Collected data
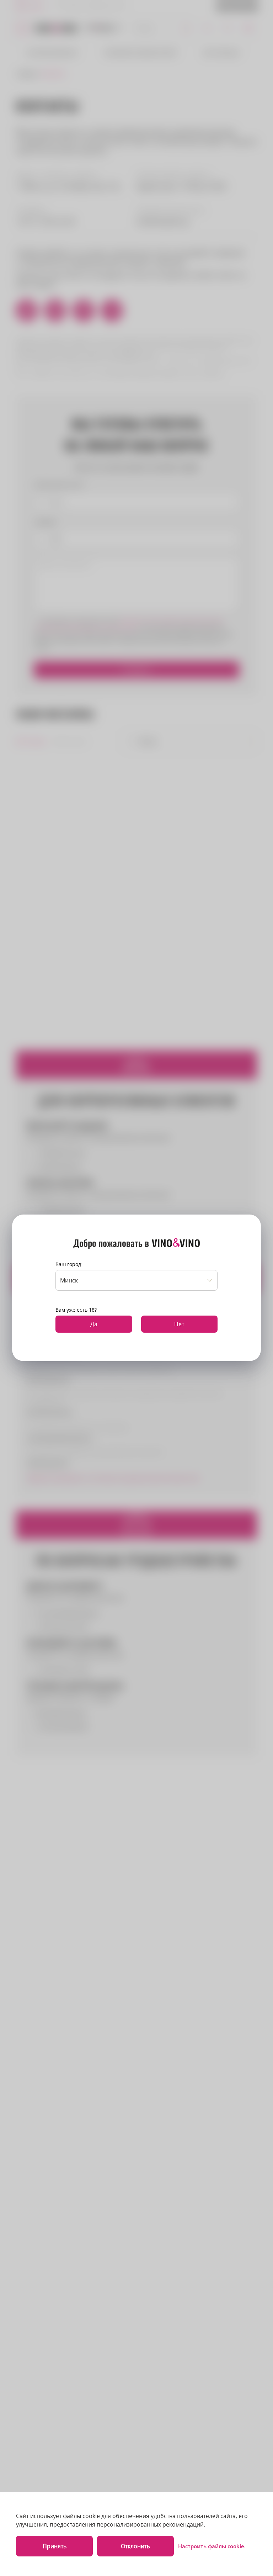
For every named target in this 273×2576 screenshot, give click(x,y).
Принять (54, 2546)
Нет (179, 1324)
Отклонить (135, 2546)
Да (93, 1324)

• _Your assignment_
Without the pictures, restate each entry exactly.

• _Output for this task_
For every named target in this 273×2576 screenshot, give click(x,y).
Принять (54, 2546)
Нет (179, 1324)
Отклонить (135, 2546)
Да (93, 1324)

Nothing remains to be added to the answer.